De cette solidarité qui dura jusqu’à la reddition d’Abdelkrim en 1926, va naître, à Paris, cette même année, l’Etoile Nord-Africaine. Cette Etoile Nord-africaine va organiser les travailleurs d’origine maghrébine dans un cadre de lutte commun, avec comme programme : la libération de l’ensemble des trois colonies du Maghreb. L’idéologie et le programme de cette Etoile Nord-Africaine s’inspirent de l’épopée d’Abdelkrim et de ses mots d’ordre unificateur. Au moment de sa reddition, il aurait en effet eu ces paroles prémonitoires : « S’il y avait eu, en Algérie et en Tunisie, et en même temps qu’au Rif, une résistance équivalente, l’histoire se serait écrite autrement ». Guevara ne disait pas autre chose quand il appelait  au moment de la guerre vietnamienne à ce « que naissent  un, deux, trois Vietnam ! ». C’est l’idée de disperser les forces de l’ennemi pour mieux le combattre.

Nous sommes dans une situation similaire, aujourd’hui ! La multiplication de nos soulèvements est une chance pour qu’elles dispersent les forces qui nous sont hostiles.

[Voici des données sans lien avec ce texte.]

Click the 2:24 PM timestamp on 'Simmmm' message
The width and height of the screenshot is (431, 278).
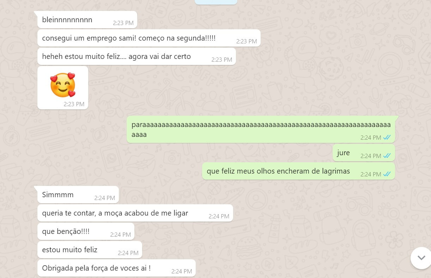(x=105, y=198)
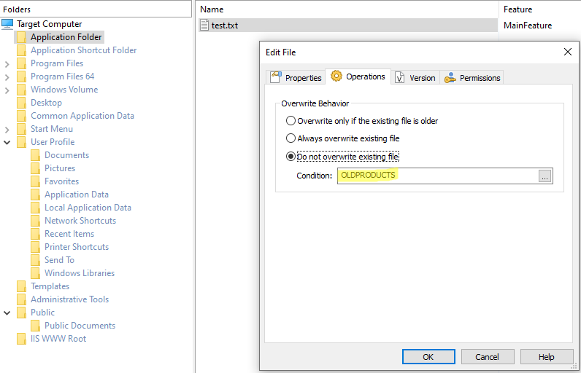Click the Cancel button
Image resolution: width=581 pixels, height=373 pixels.
(487, 357)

Elle serait aussi notre faiblesse si on ne tire pas de leçons des expériences qui nous ont précédées. Honorer la mémoire de ce grand lutteur que fut Abdelkrim, c’est rendre hommage à un unificateur des luttes maghrébines et à un fondateur de la lutte anticoloniale au vingtième siècle.

Dès sa fuite, en 1947, du bateau qui l’emmenait de la Réunion vers la France et son installation au Caire, il reprendra sa place, restée vacante pendant 20 ans, au sein de la diaspora maghrébine au Caire. Il dirigera le bureau Maghrébin au sein duquel se retrouvent naturellement toutes les composantes du mouvement anticolonial maghrébin. C’est au sein de ce bureau et instruit de la défaite que venaient de subir les « armées arabes » au moment de la décision des grandes puissances coloniales de dépecer la Palestine et d’installer le nouvel Etat colonial sioniste, qu’Abdelkrim décide d’organiser la lutte armée à l’échelle maghrébine.

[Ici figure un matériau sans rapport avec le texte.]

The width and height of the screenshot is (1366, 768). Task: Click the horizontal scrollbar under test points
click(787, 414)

C’est chose faite à partir de 1952 en Tunisie, le 18 janvier, et au Maroc les mois suivants en attendant le 1er novembre 1954 en Algérie. La stratégie qui fondait cette action était la meilleure façon de combattre l’impérialisme français. Le projet était un projet unificateur pour l’ensemble de la région. Des factions opposées à ce projet vont, en choisissant de s’allier avec l’occupant, le faire avorter et porter un coup sévère à l’union de cette région. Ils dominent depuis un demi-siècle la région et les révolutions en cours sont la meilleure réponse à cette division entretenue par les classes dirigeantes et possédantes.

Voilà une bonne raison pour se remémorer Abdelkrim et son épopée. Il nous faut rejeter l’amnésie et rallumer la flamme de notre combat unitaire contre toutes les formes de domination intérieure et extérieure. Abdelkrim est un jalon de toute une généalogie militante dont nous devons perpétuer le combat.